Иногда я до такой степени измучивал себя, что охотно бы отдохнул мыслями на каком-нибудь пустяке, чтобы хоть на мгновение забыть о своей беспомощности, или пожалел бы себя; я страдал, но не так меня мучило страдание, как моя непонятливость, мое бессилие, которое я сам себе внушил, поэтому я лелеял в себе страдание, растягивал его, хоть ночь становилась все глуше, и в конце концов почти убеждал себя, что я несчастнейший из несчастных, и в этом было мое утешение, даже больше чем утешение, я черпал из этого силу, чтобы продолжать свои попытки, не обращая внимания на свое убожество, продираться сквозь непонятные мысли, сквозь книги, из которых ни одной я не мог пропустить, я все брал их и брал, как они стояли, по очереди, от двери начиная — эта стена была короче других, поэтому она казалась более доступной и снисходительной ко мне, — и через всю громадную библиотеку, через этот книжный храм, господне святилище, которое возведено было не в утешение человеку, а затем, чтобы его ослепить, унизить, чтобы научить его собственной ничтожности, этому самому горькому знанию о себе, потому что чего там только, в этой библиотеке, не было, — чуть ли не вся премудрость мира.
Я никогда не мог избавиться от ощущения, что вся эта премудрость выступает против меня, точно так же, как против человека выступают засуха, мор, огонь, наводнение. Поэтому я не мог любить ее, не мог уважать, не мог восхищаться ею, как это обычно делают люди, сталкиваясь с мудростью, ибо что они перед ней. Но и чем является сама мудрость без покорности человека? Чем будет господин без невольника? И чем станет земля, если ее не будут любить?
Так что меня хватало только на ненависть. Может, это гордость мной руководила, а может, и убийственное чувство ограниченности, которое каждый бы хотел в себе перебороть или, по крайней мере, обойти как-то, поскольку смирение, хоть и добродетель над добродетелями, но все же оно слабость. Трудно все-таки жизнь начинать со смирения. И может быть, чувство опасности, исходящее от премудростей, заставляло меня защищаться изо всех сил, даже с помощью ненависти.
И как я их проклинал, эти книжки, кто бы знал? Эта их серьезность, бесчувственная их величественность побуждала во мне ощущения, в которых стыдно признаваться, подсказывала мне изощреннейшие издевательства, какие и в страшном сне не приснятся, так что лучше о них промолчать.
Может, я не должен так откровенно признаваться в ненависти, это ведь низкое чувство.

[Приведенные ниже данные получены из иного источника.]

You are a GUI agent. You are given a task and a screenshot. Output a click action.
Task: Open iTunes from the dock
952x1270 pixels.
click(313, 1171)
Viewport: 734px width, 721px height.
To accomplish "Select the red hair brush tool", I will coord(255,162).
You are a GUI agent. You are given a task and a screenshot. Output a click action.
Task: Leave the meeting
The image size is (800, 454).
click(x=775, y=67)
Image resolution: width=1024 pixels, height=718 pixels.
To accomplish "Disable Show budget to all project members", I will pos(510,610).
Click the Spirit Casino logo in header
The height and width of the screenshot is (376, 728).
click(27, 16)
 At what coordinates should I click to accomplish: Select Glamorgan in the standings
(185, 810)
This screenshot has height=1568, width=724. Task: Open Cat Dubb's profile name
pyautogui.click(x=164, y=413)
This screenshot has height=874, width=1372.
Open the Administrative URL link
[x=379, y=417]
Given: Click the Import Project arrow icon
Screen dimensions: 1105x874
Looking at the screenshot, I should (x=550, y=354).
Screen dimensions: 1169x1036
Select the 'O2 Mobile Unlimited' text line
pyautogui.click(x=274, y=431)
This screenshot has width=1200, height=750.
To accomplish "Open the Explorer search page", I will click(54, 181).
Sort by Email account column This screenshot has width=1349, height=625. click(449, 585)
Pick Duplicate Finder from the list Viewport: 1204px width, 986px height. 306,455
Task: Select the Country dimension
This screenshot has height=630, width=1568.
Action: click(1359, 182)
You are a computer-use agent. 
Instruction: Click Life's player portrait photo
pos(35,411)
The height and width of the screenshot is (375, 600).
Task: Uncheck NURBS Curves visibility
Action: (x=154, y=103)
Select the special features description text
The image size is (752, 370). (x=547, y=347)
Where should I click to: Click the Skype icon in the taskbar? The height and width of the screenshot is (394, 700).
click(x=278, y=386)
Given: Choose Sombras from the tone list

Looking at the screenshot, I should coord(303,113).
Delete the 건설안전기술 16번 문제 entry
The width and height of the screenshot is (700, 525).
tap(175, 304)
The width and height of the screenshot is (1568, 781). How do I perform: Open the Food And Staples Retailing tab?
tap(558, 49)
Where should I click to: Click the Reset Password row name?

Но если ты можешь по крайней мере ненавидеть, значит, ты уже не так ужасно беспомощен. Ненависть окрыляла меня, очищала от первородного греха униженности, от единственного, что я унаследовал, что всосал с молоком матери. Я даже чувствовал в себе какое-то величие, могущество, я мог надеяться. И этот прилипчивый страх, который охватывал меня при одной только мысли о книжках, ожидающих где-то там, когда я появлюсь, чтобы посмеяться над моим бессилием, над моим волнением, повеселиться за мой счет, потому что книги вовсе не так невинны, да и какая мудрость может быть невинна, а я им был вроде посмешища, — так вот, этот страх уже не ощущался, когда я ненавидел.